5.2.8.1 Melting of the Agar Molecular Biology grade agarose (Gene-Link and Scharlu) was used at 1 % for the separation of amplified PCR products. The agarose was suspended in the 1x TBE

(Tris Borate EDTA) buffer pH 8.0 in a flask. The flask was covered with another small mouth flask as the vapors can come back again in the same flask of agarose. The solution was heated in microwave oven (Sharp 1000W/R-2197), till the agarose dissolved completely and solution become clear. During boiling the solution was gently swirled to re-suspend any settled agarose. The flask was removed carefully using thick hand gloves/protector. Then gels were allowed to cool at about 600C, as the flask can be handled comfortably. 5 µl ethidium bromide (0.05 µg/mL) was mixed properly in the agarose solution.

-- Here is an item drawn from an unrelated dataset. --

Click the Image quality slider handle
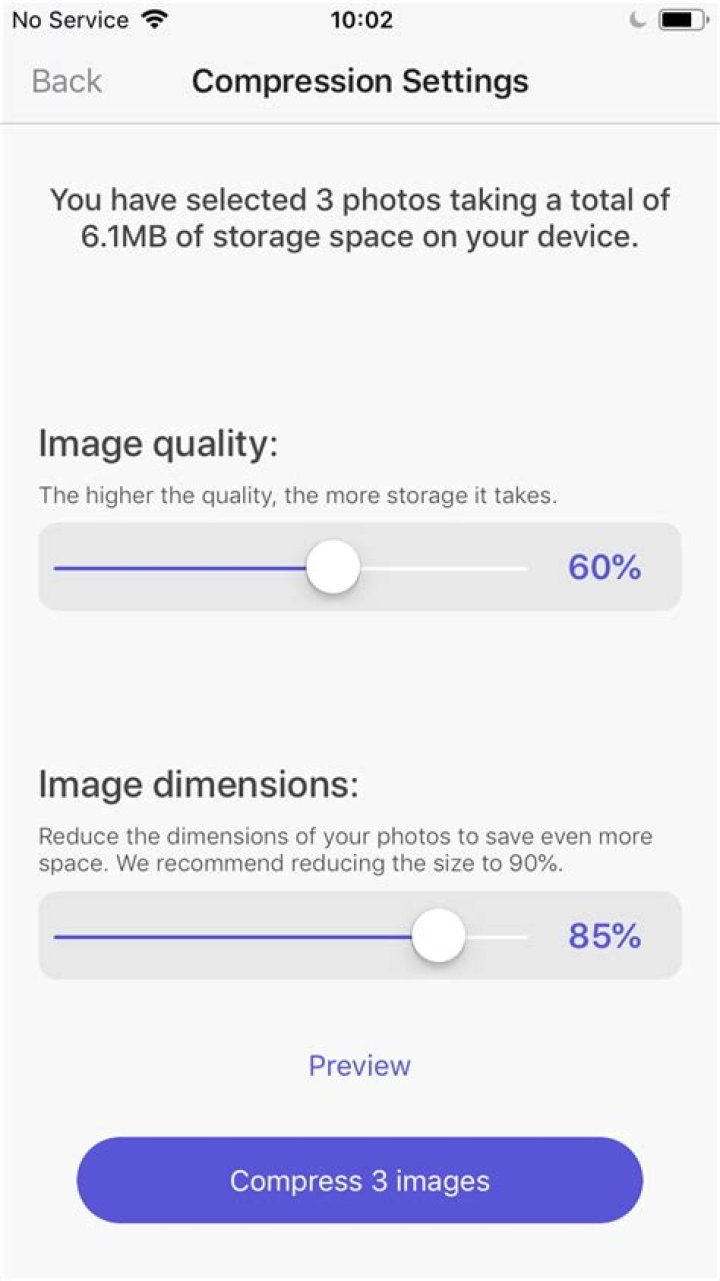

5.2.8.2 Pouring the Gel The electrophoresis gel tray/plate was prepared and a comb was placed in it to make loading wells. The cooled agarose gel was poured/casted into gel tray containing a comb. The agarose should come at least half way up the comb teeth. The agarose gels were allowed to solidify for 40 min after than comb was removed.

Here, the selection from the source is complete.